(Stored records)
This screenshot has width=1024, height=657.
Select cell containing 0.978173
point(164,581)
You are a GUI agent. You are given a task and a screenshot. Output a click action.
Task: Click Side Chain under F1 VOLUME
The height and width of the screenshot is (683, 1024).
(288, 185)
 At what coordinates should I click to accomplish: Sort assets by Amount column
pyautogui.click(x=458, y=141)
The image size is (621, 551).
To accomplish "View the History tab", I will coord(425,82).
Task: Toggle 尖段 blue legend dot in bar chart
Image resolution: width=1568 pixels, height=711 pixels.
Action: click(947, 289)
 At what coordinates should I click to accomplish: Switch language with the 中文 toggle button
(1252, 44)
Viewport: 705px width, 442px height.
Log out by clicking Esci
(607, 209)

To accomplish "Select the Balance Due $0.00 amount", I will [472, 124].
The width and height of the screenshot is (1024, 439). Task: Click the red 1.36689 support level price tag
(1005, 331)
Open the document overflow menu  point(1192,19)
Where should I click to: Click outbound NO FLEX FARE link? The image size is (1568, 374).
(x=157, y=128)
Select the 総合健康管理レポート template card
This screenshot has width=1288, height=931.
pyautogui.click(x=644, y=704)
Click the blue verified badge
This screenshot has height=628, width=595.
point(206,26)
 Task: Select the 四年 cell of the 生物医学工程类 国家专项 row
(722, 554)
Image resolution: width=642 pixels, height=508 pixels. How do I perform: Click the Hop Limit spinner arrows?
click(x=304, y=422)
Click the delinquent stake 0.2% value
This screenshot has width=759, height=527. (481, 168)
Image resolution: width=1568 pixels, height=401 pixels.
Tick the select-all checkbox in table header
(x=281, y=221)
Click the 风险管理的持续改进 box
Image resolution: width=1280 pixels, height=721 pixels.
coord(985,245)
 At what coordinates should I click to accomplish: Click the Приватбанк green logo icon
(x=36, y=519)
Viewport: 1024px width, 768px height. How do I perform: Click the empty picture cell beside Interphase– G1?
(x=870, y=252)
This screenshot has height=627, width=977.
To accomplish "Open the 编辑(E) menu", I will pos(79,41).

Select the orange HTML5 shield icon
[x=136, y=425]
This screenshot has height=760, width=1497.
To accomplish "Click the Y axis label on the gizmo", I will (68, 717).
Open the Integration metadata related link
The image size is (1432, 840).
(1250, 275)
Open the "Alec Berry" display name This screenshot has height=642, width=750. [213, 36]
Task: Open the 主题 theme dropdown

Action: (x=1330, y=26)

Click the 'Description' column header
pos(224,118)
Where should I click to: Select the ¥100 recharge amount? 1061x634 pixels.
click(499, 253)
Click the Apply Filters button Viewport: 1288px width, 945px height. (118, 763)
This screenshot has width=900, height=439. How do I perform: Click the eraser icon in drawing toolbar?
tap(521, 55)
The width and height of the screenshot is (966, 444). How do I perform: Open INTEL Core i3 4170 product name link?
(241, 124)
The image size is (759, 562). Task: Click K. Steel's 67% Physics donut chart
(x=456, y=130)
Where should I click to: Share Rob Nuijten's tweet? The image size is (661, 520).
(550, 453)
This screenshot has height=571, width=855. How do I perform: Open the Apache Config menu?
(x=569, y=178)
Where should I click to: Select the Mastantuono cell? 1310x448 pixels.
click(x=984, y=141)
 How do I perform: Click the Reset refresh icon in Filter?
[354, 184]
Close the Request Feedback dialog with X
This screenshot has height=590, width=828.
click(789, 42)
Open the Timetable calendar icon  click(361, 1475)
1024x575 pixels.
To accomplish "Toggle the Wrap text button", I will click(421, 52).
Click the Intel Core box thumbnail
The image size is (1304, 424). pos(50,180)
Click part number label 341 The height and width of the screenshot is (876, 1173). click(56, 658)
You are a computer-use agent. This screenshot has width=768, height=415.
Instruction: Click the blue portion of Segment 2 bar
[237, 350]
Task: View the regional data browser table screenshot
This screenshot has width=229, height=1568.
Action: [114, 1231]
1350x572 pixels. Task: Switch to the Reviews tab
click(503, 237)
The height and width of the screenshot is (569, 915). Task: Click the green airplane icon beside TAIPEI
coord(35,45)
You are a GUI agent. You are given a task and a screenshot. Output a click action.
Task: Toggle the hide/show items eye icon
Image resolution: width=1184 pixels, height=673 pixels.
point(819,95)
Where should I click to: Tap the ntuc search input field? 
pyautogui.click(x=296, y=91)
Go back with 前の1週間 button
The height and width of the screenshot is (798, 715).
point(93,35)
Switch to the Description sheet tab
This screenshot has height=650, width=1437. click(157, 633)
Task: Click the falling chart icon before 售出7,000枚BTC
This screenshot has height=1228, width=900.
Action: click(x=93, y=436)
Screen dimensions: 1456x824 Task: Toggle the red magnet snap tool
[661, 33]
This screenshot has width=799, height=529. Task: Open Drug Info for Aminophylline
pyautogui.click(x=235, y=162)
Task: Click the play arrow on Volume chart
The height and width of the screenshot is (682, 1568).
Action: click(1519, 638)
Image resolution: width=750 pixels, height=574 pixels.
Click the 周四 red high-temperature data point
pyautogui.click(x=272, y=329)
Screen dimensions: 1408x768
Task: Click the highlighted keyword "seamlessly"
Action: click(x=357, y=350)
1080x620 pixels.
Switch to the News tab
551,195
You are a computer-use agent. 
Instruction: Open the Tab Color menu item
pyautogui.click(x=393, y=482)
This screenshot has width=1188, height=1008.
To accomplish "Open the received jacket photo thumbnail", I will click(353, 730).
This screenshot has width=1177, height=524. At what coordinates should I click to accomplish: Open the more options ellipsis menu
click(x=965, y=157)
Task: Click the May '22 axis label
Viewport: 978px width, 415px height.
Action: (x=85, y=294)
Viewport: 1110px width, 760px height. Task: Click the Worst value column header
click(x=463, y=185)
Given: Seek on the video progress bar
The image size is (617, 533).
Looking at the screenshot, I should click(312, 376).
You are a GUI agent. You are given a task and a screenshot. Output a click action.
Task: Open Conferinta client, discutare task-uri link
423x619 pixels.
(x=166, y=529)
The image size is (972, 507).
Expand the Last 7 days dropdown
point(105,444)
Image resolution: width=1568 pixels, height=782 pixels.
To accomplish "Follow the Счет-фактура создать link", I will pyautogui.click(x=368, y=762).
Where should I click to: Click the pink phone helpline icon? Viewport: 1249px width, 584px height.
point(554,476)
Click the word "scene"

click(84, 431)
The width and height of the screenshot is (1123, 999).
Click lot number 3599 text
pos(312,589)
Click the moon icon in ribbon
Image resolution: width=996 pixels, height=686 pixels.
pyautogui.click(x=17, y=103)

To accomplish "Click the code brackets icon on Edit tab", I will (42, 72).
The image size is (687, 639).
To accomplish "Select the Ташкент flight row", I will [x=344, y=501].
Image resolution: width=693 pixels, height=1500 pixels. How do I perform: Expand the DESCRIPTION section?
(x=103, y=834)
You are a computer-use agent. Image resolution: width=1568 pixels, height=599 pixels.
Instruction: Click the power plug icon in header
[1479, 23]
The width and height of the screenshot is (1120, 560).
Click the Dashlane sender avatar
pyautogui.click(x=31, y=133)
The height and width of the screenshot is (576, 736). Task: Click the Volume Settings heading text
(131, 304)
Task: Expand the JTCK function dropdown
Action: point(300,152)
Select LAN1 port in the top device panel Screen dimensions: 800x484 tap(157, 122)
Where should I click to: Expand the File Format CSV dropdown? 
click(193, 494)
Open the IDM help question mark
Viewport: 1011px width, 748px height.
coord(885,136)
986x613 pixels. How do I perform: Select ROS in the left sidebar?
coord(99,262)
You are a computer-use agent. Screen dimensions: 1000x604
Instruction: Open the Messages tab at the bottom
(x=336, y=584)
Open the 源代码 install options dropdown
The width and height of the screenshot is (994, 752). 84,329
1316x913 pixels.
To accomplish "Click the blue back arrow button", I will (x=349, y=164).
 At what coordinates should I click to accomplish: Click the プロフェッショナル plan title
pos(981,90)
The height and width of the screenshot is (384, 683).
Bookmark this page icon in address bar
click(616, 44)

▶ [Exercise brief]:
Out of the data above, give again only the lines starting at the one holding "Image resolution: width=1184" and ending at the one holding "Task: Click the falling", unchanged.

▶ [Task result]:
Image resolution: width=1184 pixels, height=673 pixels.
point(819,95)
Where should I click to: Tap the ntuc search input field? 
pyautogui.click(x=296, y=91)
Go back with 前の1週間 button
The height and width of the screenshot is (798, 715).
point(93,35)
Switch to the Description sheet tab
This screenshot has height=650, width=1437. click(157, 633)
Task: Click the falling chart icon before 售出7,000枚BTC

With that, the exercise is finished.